Espino lanzó el sexto inning, en el que no permitió carreras ni imparables, además de recetar dos ponches en el encuentro en el que su equipo enfrentó de visitante a los Cerveceros de Milwaukee.
"Prácticamente me olvidé de todo lo demás. Simplemente me sentí como un niño; salí al montículo, ataqué la zona de strike y di lo mejor de mí", expresó Espino al momento de subir al montículo.
Esa sensación de niño fue lo que hizo que el momento fuera tan impactante. Porque hubo años en los que el sueño parecía inalcanzable.
Los Guardians seleccionaron a Espino con la elección número 24 del Draft de la MLB de 2019.
Para 2022, parecía destinado a convertirse en el próximo as surgido de la propia cantera de lanzadores de Cleveland.
Su recta alcanzaba habitualmente las tres cifras. Sus números de ponches eran descomunales. Su futuro parecía claro.
Entonces, el béisbol se detuvo. Las lesiones en el hombro derecho le arrebataron casi cuatro años. Se sometió a dos cirugías.
Hubo largos periodos en los que aquel jugador elegido en la primera ronda no estaba escalando en las listas de prospectos ni enfrentándose a bateadores de las Grandes Ligas.

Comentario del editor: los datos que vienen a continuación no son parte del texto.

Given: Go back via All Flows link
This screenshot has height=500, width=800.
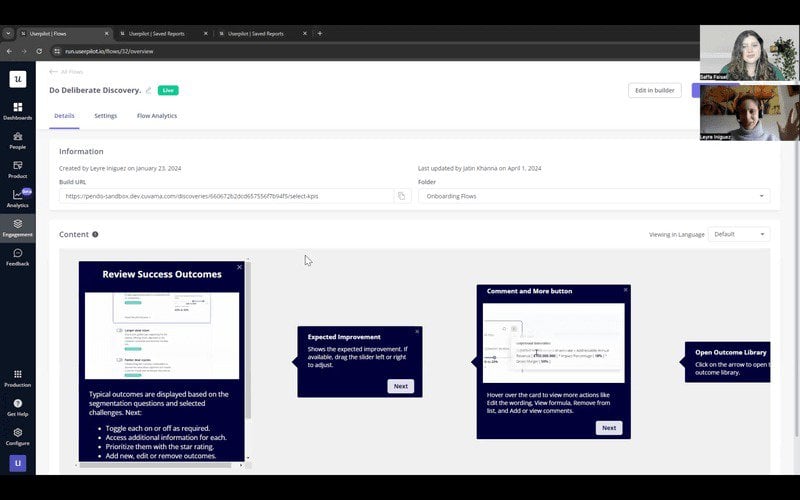Looking at the screenshot, I should coord(70,72).

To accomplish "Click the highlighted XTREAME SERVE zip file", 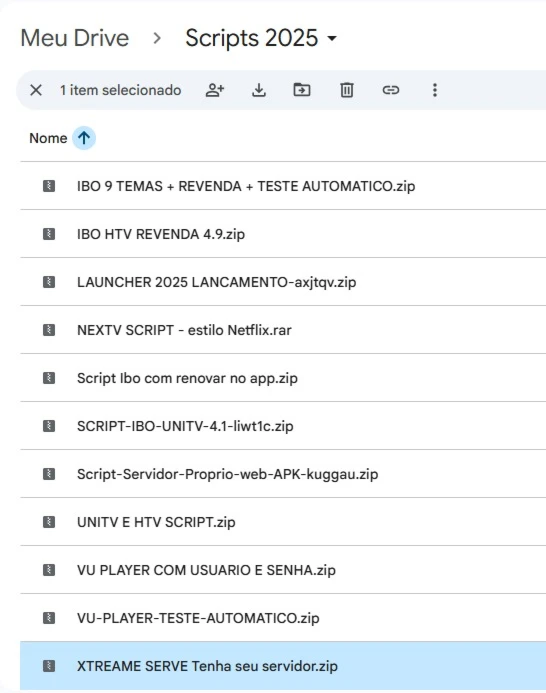I will [x=283, y=666].
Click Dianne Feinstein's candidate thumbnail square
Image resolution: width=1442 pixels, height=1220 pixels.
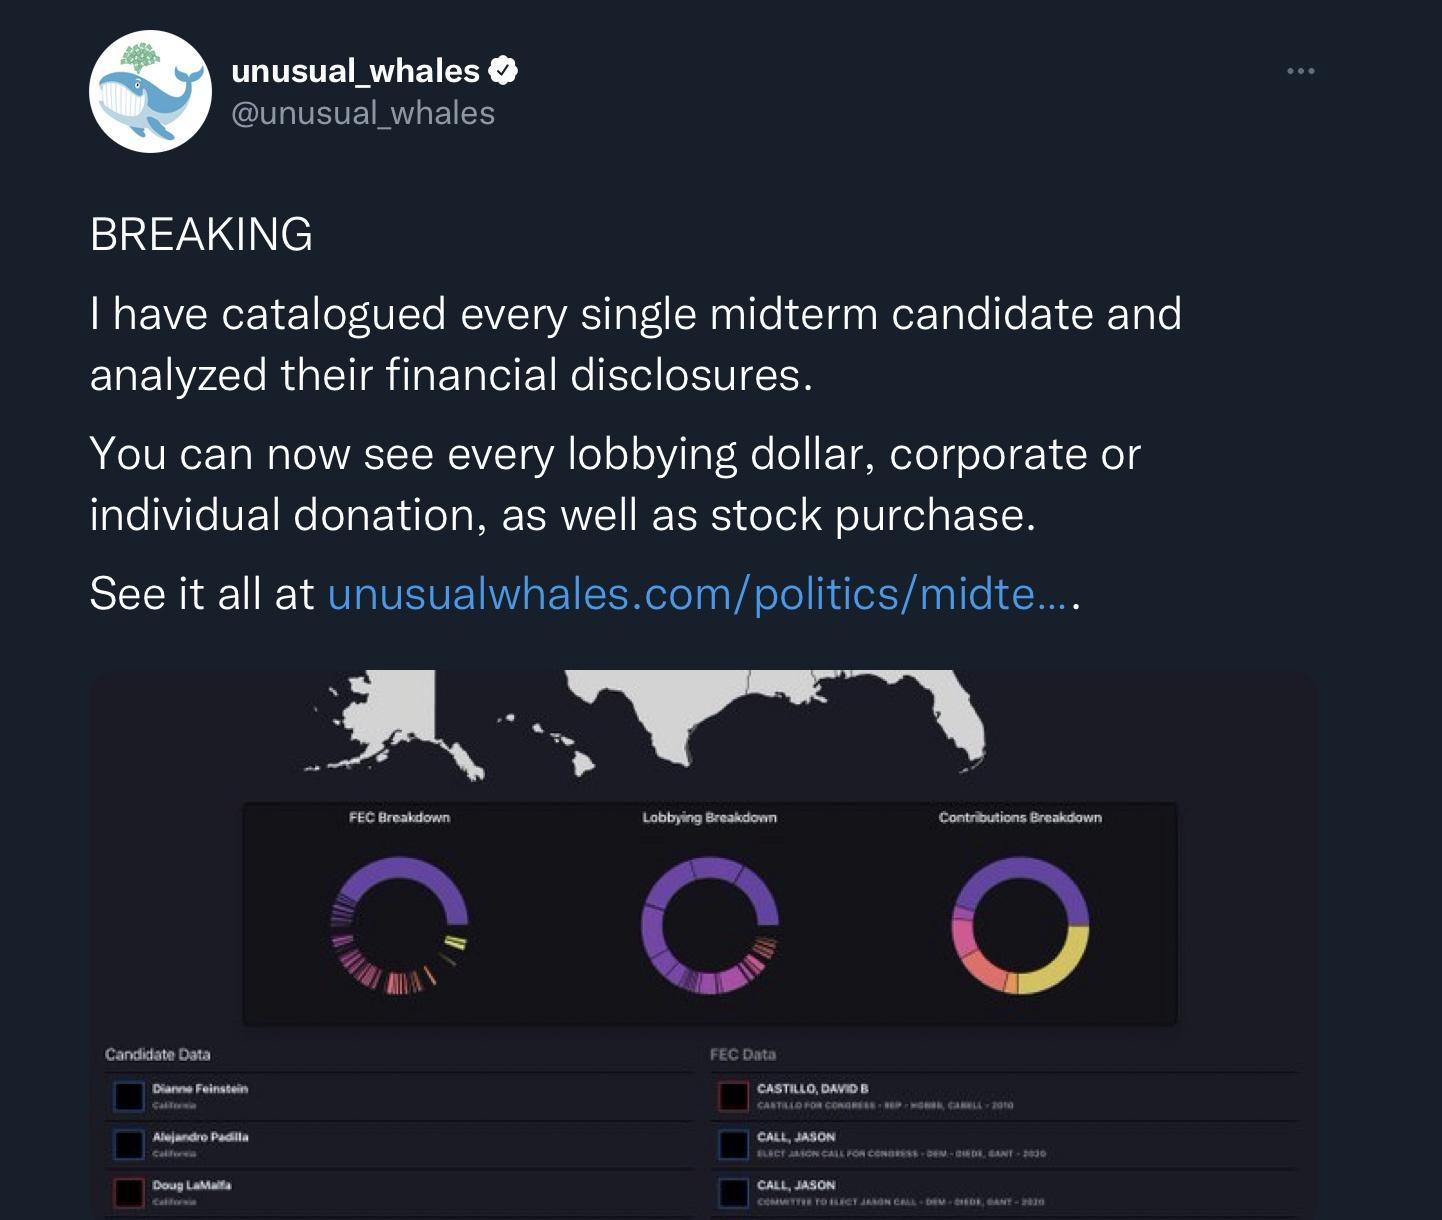pos(128,1097)
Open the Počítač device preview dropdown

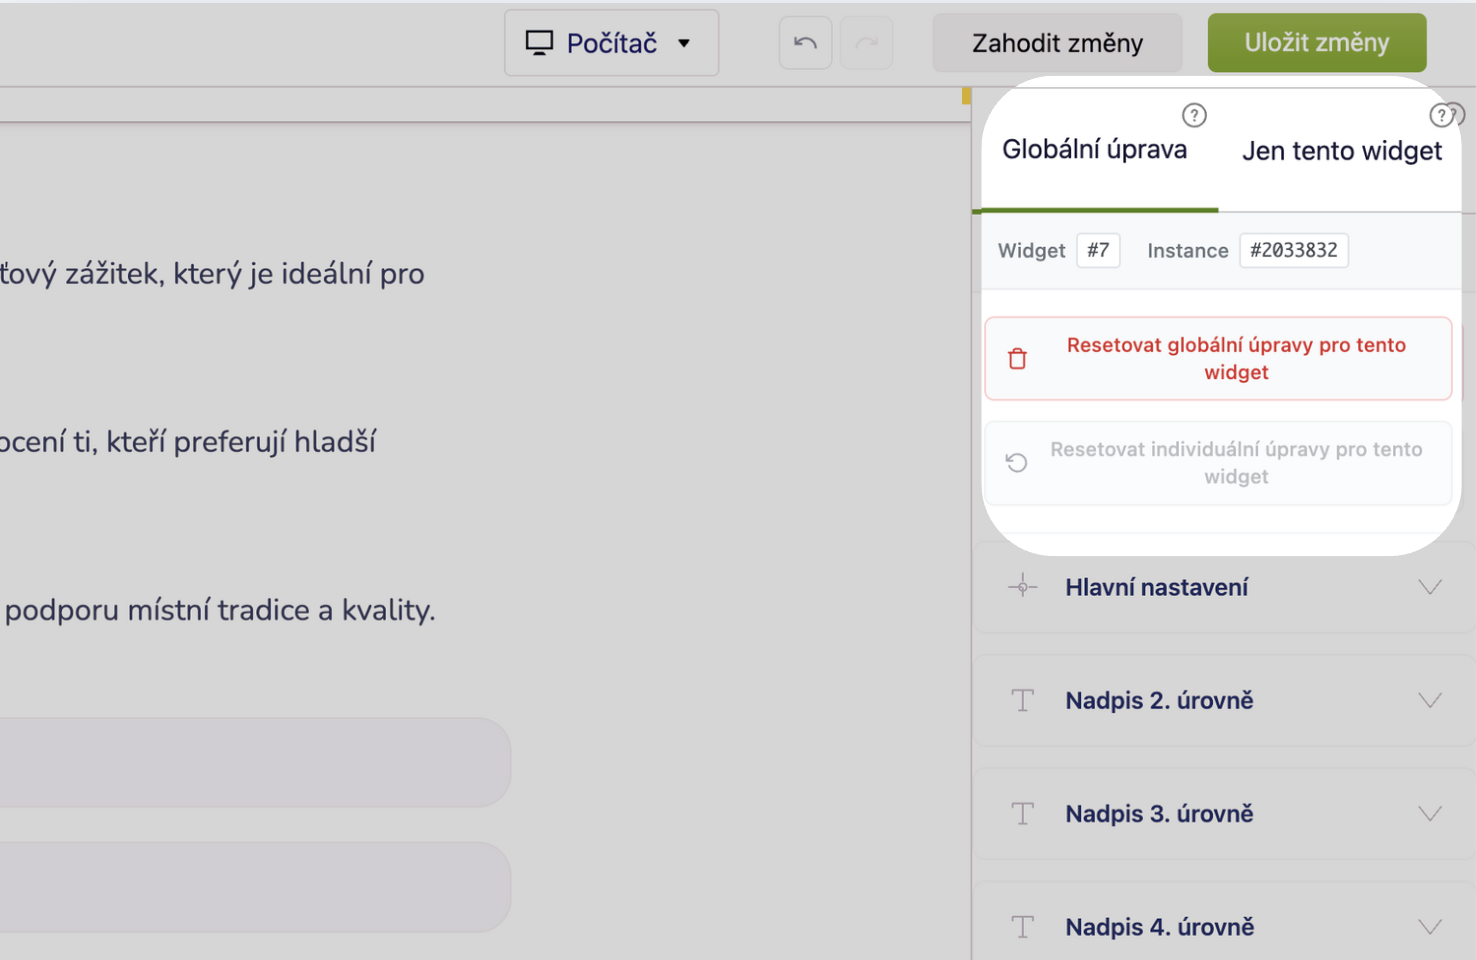(611, 42)
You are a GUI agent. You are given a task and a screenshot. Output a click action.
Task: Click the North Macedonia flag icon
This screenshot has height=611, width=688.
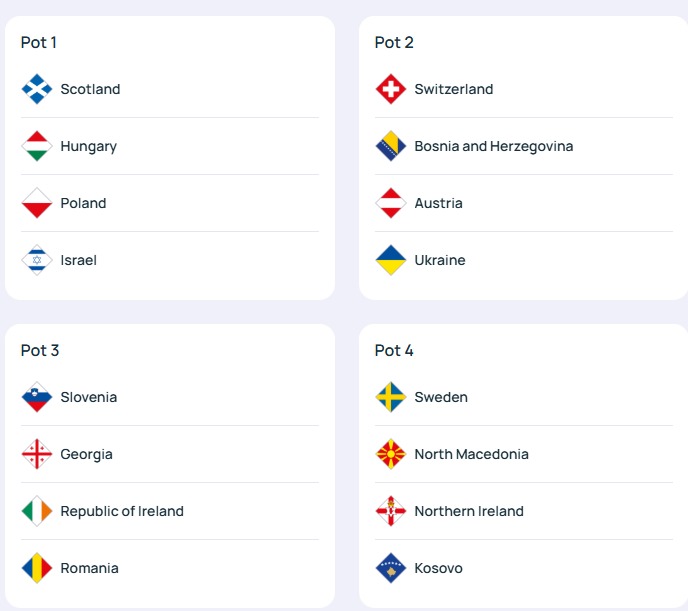pyautogui.click(x=391, y=454)
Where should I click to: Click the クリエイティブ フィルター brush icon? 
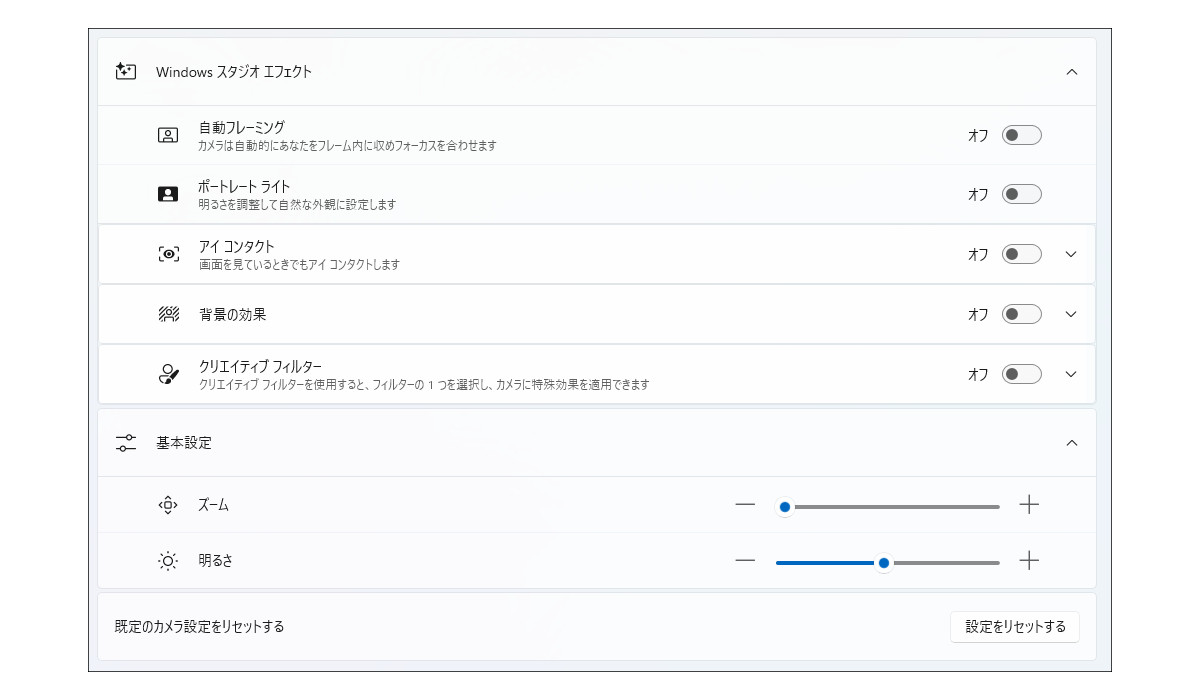(x=167, y=373)
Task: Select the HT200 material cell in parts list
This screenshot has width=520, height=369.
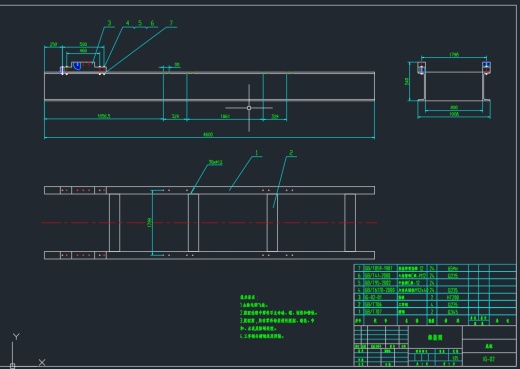Action: [453, 297]
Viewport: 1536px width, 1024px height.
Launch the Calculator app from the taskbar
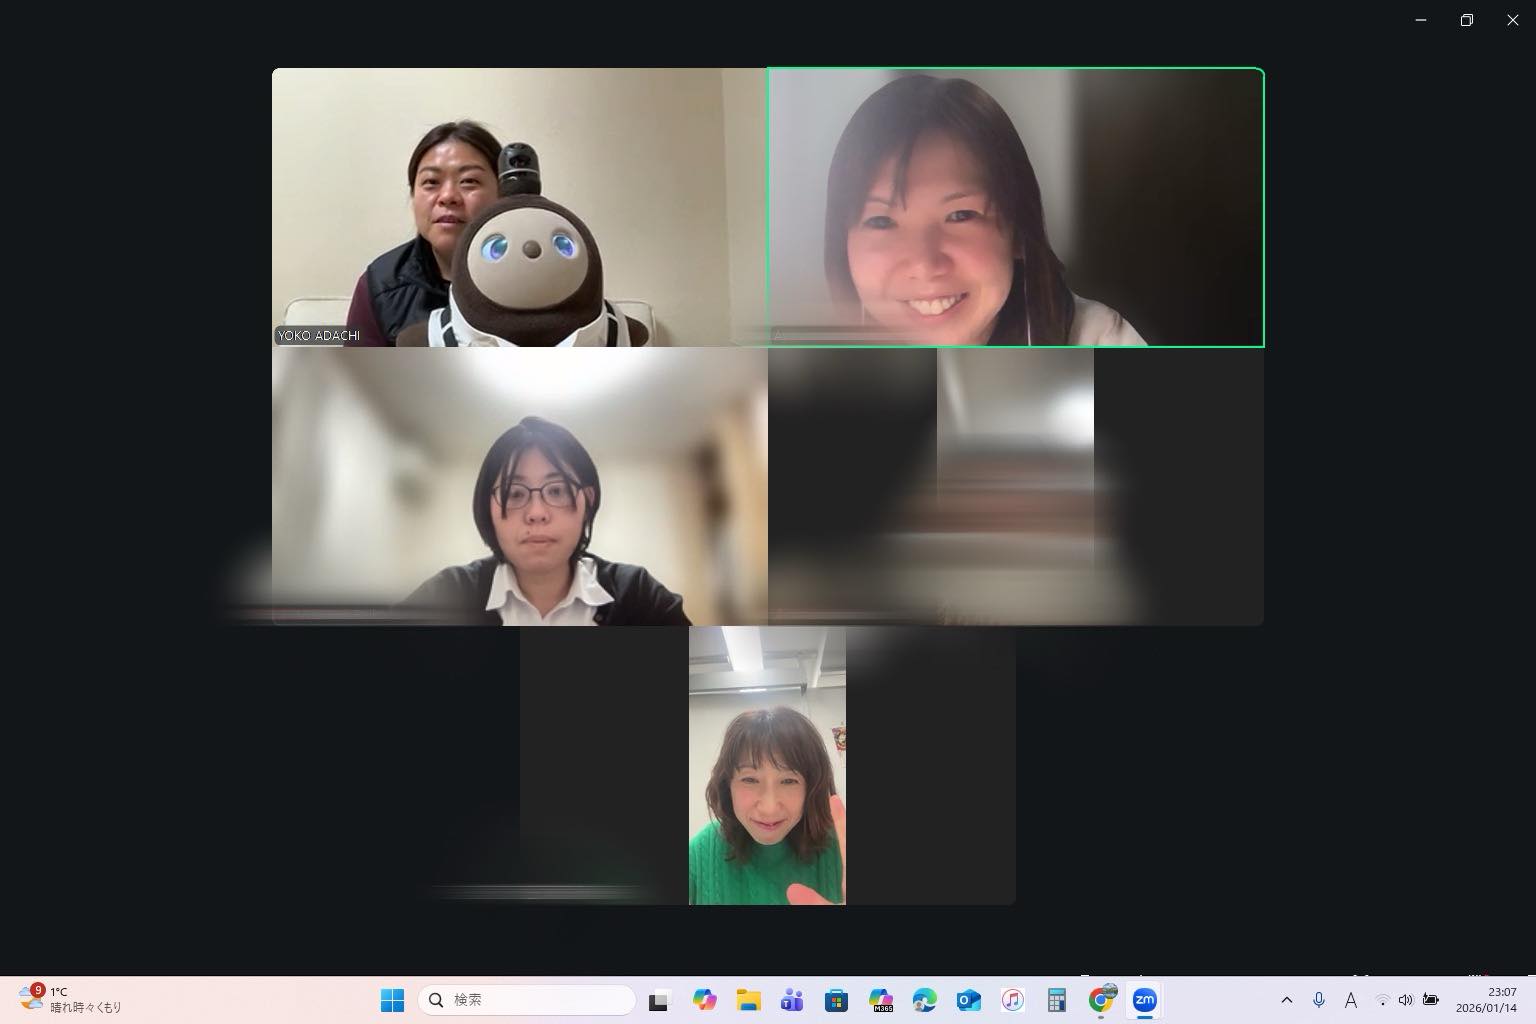(x=1056, y=1000)
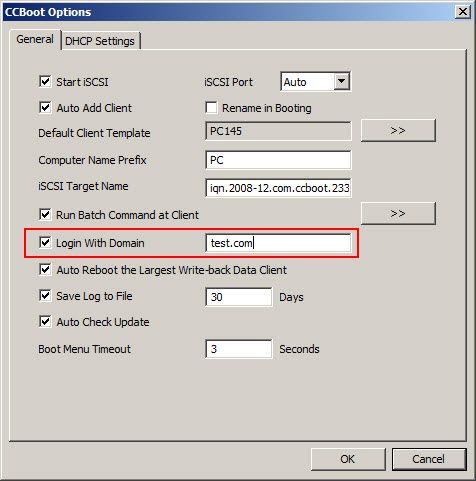Uncheck Auto Reboot the Largest Write-back Data Client
The height and width of the screenshot is (481, 476).
[45, 270]
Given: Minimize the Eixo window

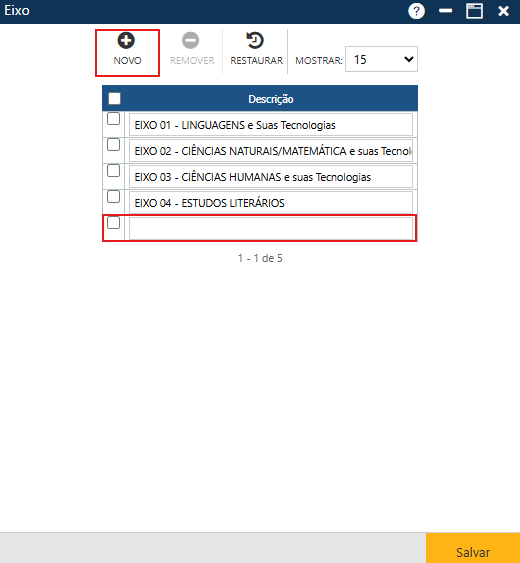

"Obviamente, ese fue el momento culminante de la noche", dijo su mánager Stephen Vogt. "Conociendo todo lo que Daniel ha pasado, esta es una historia increíble para él y para su familia; habla de su perseverancia y su paciencia. Es una gran historia para nuestra organización."No podría estar más feliz por Daniel", agregó Vogt.